Dr. Neni menambahkan bahwa untuk menyeimbangkan pemenuhan prinsip pemungutan pajak yang ideal dan mendorong peralihan WP dari presumptive tax regime menuju conventional tax regime, diperlukan upaya penyempurnaan kebijakan NPPN dengan penerapan konsep Pro-Fairness Presumptive Tax Policy.

Konsep Pro-Fairness Presumptive Tax Policy ini, kata Dr. Neni, mencakup dua hal yaitu kebijakan NPPN yang lebih memenuhi asas keadilan dan penerapan pembukuan sederhana yang dipersamakan dengan pembukuan formal. Dibutuhkan implementasi kewajiban transaksi pembayaran non tunai dan penggunaan aplikasi akuntansi sederhana yang terkoneksi dengan core tax system agar kebijakan pro-fairness presumptive tax ini dapat terlaksana dengan efektif.

Dalam acara sidang promosi doktor ini, Dr. Neni berhasil menjadi doktor ke-38 dari Fakultas Ilmu Administrasi dan ke 226 dalam Ilmu Administrasi dengan yudisium Sangat Memuaskan.

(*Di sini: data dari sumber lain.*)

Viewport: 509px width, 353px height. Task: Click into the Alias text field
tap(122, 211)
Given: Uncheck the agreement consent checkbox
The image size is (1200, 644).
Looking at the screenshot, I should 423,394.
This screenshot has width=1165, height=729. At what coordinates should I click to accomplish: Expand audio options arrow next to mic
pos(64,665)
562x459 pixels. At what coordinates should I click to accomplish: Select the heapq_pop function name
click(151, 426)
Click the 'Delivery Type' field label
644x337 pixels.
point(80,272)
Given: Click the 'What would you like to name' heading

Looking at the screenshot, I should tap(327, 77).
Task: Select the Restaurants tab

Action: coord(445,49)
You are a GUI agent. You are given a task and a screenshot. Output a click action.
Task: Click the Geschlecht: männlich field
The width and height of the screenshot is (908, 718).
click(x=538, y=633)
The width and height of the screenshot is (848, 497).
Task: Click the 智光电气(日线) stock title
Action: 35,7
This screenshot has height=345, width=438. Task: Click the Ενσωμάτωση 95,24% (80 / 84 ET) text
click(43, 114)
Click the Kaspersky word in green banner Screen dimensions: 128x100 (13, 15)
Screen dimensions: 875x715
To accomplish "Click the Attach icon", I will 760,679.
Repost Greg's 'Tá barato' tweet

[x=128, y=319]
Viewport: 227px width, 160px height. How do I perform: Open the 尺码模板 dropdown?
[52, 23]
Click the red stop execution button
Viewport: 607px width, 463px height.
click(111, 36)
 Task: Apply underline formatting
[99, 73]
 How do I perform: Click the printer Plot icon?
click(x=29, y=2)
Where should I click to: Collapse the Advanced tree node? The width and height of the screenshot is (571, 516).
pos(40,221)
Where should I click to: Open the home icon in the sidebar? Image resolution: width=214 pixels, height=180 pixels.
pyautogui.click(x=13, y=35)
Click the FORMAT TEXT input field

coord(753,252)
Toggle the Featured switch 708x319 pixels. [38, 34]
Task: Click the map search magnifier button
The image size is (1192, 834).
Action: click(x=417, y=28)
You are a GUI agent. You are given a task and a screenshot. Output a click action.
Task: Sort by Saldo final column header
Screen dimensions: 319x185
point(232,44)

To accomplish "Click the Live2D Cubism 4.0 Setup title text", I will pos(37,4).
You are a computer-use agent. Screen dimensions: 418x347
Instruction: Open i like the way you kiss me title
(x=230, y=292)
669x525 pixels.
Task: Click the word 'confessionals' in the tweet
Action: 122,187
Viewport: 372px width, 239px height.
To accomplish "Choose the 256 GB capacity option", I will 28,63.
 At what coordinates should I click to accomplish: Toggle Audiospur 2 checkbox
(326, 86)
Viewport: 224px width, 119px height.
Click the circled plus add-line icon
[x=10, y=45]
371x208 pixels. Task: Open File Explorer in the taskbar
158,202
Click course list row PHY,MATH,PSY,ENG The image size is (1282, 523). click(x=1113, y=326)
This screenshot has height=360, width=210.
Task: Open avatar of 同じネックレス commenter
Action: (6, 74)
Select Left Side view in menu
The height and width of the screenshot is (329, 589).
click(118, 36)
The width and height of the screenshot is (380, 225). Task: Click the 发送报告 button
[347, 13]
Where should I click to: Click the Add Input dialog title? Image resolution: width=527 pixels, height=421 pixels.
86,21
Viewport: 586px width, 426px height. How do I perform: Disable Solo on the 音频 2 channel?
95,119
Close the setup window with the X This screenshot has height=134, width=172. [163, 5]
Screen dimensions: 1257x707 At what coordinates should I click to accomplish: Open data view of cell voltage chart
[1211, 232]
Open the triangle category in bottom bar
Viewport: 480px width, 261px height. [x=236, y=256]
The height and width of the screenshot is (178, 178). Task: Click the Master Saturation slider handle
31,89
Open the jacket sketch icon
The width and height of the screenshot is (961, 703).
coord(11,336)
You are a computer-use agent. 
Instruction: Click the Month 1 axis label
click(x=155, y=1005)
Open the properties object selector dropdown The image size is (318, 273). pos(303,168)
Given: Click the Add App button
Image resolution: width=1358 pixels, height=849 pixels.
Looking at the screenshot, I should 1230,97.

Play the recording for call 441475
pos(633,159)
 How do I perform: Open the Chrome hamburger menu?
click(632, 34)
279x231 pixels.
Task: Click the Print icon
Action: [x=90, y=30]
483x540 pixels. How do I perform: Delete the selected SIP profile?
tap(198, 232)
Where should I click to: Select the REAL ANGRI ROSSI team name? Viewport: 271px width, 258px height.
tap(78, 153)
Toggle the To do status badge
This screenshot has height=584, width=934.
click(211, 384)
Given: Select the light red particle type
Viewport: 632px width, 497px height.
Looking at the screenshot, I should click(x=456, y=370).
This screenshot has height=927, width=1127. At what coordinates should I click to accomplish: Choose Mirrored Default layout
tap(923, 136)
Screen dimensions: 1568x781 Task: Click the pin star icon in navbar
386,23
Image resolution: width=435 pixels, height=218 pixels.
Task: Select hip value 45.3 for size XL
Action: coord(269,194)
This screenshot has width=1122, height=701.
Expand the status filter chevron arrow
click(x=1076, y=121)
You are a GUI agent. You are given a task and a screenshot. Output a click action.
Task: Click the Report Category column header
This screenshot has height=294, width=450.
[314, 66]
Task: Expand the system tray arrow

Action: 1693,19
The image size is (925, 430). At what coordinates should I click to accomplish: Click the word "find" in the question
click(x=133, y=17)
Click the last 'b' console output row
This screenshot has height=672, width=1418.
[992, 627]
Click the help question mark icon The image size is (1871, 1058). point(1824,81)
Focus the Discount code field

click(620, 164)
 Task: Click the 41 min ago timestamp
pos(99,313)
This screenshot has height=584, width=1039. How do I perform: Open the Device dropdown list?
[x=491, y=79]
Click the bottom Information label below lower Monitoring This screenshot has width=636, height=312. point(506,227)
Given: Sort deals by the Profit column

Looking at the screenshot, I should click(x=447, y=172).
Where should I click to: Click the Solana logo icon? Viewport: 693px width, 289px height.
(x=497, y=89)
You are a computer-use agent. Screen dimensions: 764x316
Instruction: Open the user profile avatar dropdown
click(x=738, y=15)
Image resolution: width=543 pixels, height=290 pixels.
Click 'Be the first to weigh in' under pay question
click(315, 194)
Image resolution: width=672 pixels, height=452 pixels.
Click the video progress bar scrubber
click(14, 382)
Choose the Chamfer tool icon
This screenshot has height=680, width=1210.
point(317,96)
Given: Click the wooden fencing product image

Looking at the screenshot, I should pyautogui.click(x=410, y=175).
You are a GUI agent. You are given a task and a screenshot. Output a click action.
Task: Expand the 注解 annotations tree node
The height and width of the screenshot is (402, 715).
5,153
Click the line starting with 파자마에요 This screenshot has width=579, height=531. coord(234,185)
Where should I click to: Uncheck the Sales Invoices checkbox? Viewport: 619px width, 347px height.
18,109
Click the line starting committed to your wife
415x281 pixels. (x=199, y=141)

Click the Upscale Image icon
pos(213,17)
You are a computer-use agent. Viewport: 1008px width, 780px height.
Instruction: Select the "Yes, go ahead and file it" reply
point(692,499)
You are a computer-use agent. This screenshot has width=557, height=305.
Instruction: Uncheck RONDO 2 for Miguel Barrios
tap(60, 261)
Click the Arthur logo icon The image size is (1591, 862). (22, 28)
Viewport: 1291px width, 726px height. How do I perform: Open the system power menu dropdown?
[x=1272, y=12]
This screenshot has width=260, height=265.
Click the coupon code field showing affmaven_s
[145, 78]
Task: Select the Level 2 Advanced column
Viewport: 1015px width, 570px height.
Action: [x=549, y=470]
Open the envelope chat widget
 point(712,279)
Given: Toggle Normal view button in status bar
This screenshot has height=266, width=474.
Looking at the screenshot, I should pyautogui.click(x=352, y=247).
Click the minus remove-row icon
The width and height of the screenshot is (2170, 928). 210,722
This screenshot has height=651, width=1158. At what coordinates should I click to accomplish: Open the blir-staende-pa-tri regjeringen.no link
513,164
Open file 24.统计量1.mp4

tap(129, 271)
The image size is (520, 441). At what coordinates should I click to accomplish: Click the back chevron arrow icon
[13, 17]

Sebagai informasi, sidang promosi doktor Dr. Neni ini diketuai oleh Prof. Ir. Bernardus Yuliarto Nugroho, MSM., Ph.D dengan Promotor: Prof. Dr. Chandra Wijaya, M.Si., M.M.; Promotor: Prof. Dr. Gunadi, M.Sc., Ak.; dan Co-Promotor: Dr. Ning Rahayu, M.Si.; serta penguji terdiri dari Dr. dr. Mahlil Ruby, M.Kes.; Dr. Andreo Wahyudi Atmoko, M.Si.; Prof. Dr. Haula Rosdiana, M.Si.; Dr. Milla Sepliana Setyowati, M.Ak.; dan Dr. Inayati, M.Si.